■ COMPLETE THE FOLLOWING:
**a)** Translate this sentence from the article on Lane's early childhood education program into Spanish: "According to student teachers and staff involved in the program, early childhood education is often overlooked in higher education."
**b)** Copy the part of the article on Lane's early childhood education program starting at "Early Childhood Education in" and ending at "students and staff.".

Early Childhood Education in Jeopardy

Lane’s budget committee proposes to cut early childhood education program


Many programs at Lane Community College are facing elimination or budget cuts this coming fiscal year, but one program currently proposed to be eliminated will also affect members of the community, students and staff.

The Early Childhood Education Center is one of the programs that not only serves student teachers and faculty but also hundreds of children who attend the ECE and the day care center year after year. Many of whom’s parents go to school just across the yard.

Currently the ECE is costing Lane $371,910 per year. This is the second highest expense for a single program on the proposed chopping block, coming in second to counseling which currently costs Lane almost $3 million a year.

According to student teachers and staff involved in the program, early childhood education is often overlooked in higher education.

Kathleen Lloyd, ECE Co-Op coordinator and instructor is greatly concerned with the programs elimination because of the multitude of effects it may have on the college and community members involved in early childhood education. She stressed the importance of lab schools that ECE offers.

“The academic program here is really strong in terms of childhood development, positive guidance and curriculum. We have so many great academic opportunities for students, but then students get to practice in the lab school and that’s unique. There are other community colleges that have early childhood education programs but they don’t have lab schools,” Lloyd said.

Lloyd emphasized that the most important thing about the lab teachings is the hands on ability for student teachers to interact with children. The combination of students working directly with kids coached by instructors enriches the learning experience for student teachers. Lloyd also explained that this teaching style makes it easier for the instructors to assess and adjust curriculum to fit the needs of the currently enrolled children.

In terms of the curriculum and teaching styles Lloyd explained that the most important thing for students is to learn how to test their tolerance with children. Since most of the kids are not old enough to understand why a certain instruction is needed, often times extra engagement is required that is tailored towards focusing in on the child’s intellect.

“In order to be able to work with children, you have to have your patience tested. You have to learn how to not react but rather you have to learn how to respond and practice those skills,” Lloyd said. “You do that through engaging their intellect and their interest because children only misbehave when they are bored.”

■ DATASET SECTION:
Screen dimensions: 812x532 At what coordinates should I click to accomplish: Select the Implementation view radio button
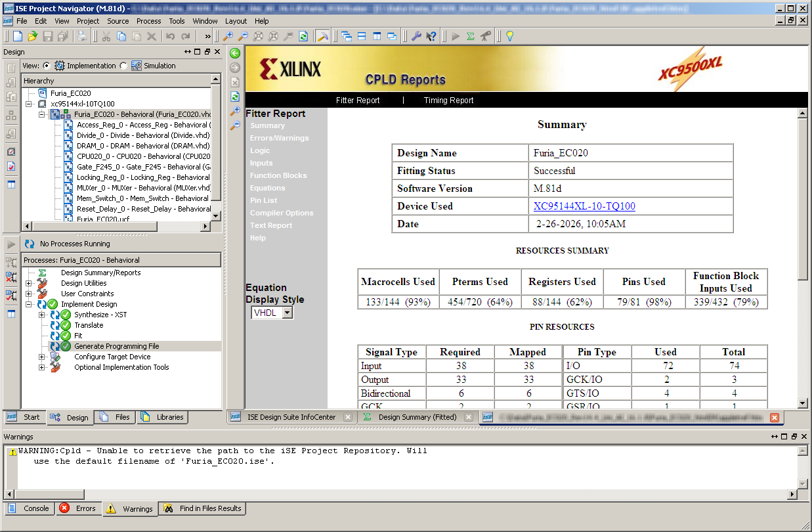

■ SOLUTIONS BY TASK:
**a)** Según los maestros en formación y el personal que participan en el programa, la educación infantil temprana suele pasarse por alto en la educación superior.

**b)**
Early Childhood Education in Jeopardy

Lane’s budget committee proposes to cut early childhood education program


Many programs at Lane Community College are facing elimination or budget cuts this coming fiscal year, but one program currently proposed to be eliminated will also affect members of the community, students and staff.